Introduction

VPC in CloudStack currently gives an isolated section of a zone which can contain one or more isolated networks/tiers with connectivity with each other. While current VPC model in CloudStack is natural choice to build multi-tier application, it has limitation that all tiers need to be in same zone and VPC is confined to single zone. So an application hosted in VPC can not be architected to be highly available in case of zone failures as zone becomes single-point-of-failure for the application hosted in VPC. As VPC's gets deployed in multi-zone CloudStack deployments users would expect VPC to be spanning multiple zones to enable use-cases like the one described below.

 

Here is an example VPC deployment which an user want to create on top of CloudStack deployment with two zones. User would like to create a VPC with 2 web tiers, 2 app tiers and one DB tier, and design VPC so that there is a web tier and app tier in both the zones for redundancy. User wish to use GSLB service in CloudStack in combination with zone level LB is used to distribute traffic across the web tier VM's in both the zones and internal LB in both the zones to load balancer traffic from web tier to app tier. DB tier that stretches across the zones where master and slave DB are setup in active-passive failover setup. In this VPC deployment, even if one of the zone goes down application hosted in VPC can still continue to be available.

 

 

While region level VPC with tiers in different zones appears as logical extension to current VPC model, there are challenges which makes it non-trivial to achieve it. If VPC VR is to do inter-tier routing then tiers need to be extended to the zone running VPC VR. VLAN is currently predominant isolation type and provides isolation for the VPC tiers as well. Stretching a VLAN across data centers would need a non-trivial network architecture and needs special solutions [1]. Overlay networks in the context of network virtualization gives us a completely virtualized networks abstracted from underlay/physical network. If there is L3 connectivity between the zones and tunnels can be established cross zones then a virtual network that span zones can easily be built as overlay network. When VPC tiers are built as overlay networks, it open up new possibilities and makes it easy to realise the use cases like above.

Goals

CloudStack has multiple solutions (GRE tunnel overlays with OVS integration, STT overlays with NVP etc) to build overlay networks. As network virtualization with overlay networks becomes main stream, its important for CloudStack to lead and adopt new network models that are made possible with advances in SDN and network virtualization. Following are the high level goals this proposal would like to achieve.

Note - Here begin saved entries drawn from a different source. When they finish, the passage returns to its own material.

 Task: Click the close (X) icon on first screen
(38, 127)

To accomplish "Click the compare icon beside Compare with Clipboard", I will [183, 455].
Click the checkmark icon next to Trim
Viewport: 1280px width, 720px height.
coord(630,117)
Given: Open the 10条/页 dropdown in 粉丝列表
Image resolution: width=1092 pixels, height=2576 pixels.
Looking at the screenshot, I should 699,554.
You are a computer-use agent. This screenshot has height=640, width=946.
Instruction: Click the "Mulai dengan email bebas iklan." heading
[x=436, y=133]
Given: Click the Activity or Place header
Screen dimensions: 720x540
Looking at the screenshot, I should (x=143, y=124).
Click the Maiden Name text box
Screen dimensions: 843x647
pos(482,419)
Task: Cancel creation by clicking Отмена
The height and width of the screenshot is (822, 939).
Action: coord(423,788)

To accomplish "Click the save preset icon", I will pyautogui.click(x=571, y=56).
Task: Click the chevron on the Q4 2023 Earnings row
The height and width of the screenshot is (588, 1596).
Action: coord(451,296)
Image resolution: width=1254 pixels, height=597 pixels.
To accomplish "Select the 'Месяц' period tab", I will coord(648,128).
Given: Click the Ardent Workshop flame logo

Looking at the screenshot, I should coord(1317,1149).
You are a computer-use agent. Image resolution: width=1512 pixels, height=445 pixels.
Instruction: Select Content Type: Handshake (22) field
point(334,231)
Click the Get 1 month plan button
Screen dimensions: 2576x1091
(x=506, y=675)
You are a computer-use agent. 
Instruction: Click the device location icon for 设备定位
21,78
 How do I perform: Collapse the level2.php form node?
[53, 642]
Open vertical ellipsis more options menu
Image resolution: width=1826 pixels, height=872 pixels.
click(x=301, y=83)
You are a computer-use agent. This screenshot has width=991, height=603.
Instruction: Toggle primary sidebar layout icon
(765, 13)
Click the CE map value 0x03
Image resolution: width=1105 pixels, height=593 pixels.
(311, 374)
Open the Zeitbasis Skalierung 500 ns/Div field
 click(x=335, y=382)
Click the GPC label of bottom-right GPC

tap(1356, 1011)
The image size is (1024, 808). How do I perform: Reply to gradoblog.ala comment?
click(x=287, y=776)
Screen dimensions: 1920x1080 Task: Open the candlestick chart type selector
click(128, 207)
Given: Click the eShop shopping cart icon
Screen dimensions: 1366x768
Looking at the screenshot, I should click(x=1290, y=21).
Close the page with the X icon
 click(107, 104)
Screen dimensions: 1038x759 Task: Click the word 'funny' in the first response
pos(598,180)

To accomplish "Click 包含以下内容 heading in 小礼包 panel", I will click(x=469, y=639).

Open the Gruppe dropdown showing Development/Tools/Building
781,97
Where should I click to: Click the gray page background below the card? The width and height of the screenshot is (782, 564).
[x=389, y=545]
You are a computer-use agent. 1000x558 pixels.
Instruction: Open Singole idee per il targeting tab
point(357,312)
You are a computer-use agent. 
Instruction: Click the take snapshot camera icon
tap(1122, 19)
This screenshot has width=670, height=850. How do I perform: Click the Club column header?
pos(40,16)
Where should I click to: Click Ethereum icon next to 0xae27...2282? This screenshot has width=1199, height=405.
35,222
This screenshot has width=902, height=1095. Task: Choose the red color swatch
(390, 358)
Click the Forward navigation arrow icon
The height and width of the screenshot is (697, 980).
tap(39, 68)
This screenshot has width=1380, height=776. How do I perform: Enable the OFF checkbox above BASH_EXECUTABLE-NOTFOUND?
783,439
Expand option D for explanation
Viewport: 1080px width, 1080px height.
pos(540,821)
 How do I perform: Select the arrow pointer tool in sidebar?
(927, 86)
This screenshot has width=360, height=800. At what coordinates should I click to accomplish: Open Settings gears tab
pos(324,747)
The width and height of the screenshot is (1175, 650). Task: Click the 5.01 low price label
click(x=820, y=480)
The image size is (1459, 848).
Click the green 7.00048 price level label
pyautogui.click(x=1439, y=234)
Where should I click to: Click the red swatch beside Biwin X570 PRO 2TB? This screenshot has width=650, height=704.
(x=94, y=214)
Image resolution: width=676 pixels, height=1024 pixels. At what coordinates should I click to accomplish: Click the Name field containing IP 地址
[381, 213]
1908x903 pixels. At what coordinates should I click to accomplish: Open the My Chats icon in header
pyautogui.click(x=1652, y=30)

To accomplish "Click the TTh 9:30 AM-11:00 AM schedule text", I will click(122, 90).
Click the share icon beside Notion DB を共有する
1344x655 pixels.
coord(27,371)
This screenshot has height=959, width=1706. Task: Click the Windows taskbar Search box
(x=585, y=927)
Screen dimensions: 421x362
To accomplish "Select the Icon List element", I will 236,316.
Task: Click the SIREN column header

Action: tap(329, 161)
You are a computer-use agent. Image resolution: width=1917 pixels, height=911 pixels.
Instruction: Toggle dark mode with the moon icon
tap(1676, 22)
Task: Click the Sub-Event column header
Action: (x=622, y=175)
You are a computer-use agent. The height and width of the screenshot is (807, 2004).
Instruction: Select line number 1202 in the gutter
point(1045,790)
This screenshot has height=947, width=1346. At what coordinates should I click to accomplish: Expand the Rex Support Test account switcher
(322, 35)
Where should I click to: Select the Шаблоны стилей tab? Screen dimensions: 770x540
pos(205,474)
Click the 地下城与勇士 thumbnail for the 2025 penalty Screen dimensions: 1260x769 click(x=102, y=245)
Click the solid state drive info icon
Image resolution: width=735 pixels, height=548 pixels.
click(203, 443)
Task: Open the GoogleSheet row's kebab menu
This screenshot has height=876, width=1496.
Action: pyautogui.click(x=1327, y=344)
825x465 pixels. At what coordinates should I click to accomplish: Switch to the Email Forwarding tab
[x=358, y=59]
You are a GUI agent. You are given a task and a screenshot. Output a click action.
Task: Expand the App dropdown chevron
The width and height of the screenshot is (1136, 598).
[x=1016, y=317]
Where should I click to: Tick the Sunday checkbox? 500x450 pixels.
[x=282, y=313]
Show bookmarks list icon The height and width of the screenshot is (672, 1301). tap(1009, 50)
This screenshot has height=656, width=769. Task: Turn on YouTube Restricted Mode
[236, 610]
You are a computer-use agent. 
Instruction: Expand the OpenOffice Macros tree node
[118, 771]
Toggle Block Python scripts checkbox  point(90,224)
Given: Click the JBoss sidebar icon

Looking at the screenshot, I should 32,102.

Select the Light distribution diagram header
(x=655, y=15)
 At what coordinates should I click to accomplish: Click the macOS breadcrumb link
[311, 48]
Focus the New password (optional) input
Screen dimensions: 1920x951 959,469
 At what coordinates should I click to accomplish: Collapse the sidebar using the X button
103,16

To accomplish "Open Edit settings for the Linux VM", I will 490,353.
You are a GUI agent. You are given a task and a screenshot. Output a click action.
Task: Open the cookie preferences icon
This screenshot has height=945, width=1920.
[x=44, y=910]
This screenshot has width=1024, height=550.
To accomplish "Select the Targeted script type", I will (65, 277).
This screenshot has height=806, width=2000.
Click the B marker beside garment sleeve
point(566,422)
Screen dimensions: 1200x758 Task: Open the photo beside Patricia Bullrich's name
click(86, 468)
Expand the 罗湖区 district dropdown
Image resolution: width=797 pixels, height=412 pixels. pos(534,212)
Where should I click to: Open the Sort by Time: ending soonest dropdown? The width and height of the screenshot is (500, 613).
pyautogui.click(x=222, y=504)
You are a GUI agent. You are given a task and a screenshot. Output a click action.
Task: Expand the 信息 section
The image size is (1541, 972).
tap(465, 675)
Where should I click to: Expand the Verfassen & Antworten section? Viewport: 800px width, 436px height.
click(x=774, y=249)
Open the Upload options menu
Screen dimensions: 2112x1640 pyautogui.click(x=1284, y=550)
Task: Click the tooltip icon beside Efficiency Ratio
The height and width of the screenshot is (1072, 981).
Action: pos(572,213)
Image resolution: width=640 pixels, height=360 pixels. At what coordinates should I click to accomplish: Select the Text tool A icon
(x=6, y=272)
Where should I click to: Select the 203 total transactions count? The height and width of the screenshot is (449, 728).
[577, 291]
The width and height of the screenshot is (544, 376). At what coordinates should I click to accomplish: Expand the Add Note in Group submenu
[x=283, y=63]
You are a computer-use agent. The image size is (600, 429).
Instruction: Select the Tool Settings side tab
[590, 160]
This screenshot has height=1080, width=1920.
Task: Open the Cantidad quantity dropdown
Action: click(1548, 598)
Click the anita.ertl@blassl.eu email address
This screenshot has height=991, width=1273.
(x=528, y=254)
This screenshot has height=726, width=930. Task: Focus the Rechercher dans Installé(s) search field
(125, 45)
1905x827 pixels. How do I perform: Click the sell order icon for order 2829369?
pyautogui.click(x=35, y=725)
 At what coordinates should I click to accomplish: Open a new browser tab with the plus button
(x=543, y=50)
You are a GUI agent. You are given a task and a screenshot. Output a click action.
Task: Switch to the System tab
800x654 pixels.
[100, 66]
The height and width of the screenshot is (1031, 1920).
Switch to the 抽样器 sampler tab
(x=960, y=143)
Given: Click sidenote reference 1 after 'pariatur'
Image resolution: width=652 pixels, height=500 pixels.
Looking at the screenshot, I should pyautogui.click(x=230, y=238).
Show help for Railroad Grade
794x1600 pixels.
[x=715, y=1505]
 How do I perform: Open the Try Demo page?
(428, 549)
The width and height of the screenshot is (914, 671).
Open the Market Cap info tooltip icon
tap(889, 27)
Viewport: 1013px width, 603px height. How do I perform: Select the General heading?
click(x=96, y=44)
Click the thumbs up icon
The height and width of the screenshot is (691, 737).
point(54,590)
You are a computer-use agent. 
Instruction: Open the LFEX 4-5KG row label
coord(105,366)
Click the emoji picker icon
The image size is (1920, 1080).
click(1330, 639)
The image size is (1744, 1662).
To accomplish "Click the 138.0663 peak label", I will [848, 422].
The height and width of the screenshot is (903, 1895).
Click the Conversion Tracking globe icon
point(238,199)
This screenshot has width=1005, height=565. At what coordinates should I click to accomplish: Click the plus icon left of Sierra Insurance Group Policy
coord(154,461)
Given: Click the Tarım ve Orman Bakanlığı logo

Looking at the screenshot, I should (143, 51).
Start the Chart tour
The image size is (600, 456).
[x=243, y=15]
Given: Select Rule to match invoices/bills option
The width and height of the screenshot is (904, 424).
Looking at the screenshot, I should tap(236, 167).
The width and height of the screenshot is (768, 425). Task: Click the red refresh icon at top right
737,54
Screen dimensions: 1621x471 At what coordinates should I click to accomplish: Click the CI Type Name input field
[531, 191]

  • introduce notion of VPC which can span one or more zones, in other words a region level VPC in contrast to zone level VPC that exists in CloudStack
  • region level VPC where individual tiers can be in different zones in the region
  • VPC where tiers with in the VPC can be stretched across zones
  • stretching a VPC tier fundamentally requires ability to stretch the guest network across zones as building block. Proposal would like to leverage this fact and add support for both 'isolated' and 'shared' guest network in the advanced zone to able to stretch across the zones.  
  • introduce a generic framework where plug-in's that provide overlay network solution can adopt the new VPC network models
  • extend current OVS plug-in to be able to support region level VPC and guest networks (isolated and shared) stretched across zones

Deployment Model

By default, deployment model for region level VPC shall have a single VPC VR will be providing inter-tier routing and also performing network ACL. Public access shall be provided by VPC VR through NAT & LB services.

      

Above diagrams elaborates default deployment model with an example CloudStack deployment which has a region with four zones. VPC spans across all the zones (tier 1 in zone1, tier2 has a stretched L2 subnet across zones 2 and 3, and tier 3 in zone 4). Inter-tier traffic has to go through the VPC VR in zone 1 even if the destination tier is not in zone 1. Also the outbound public traffic has to go through VPC VR in zone 1. Also default source NAT ip for the VPC and acquired public IP will be from zone 1 and shall be associated with VPC VR.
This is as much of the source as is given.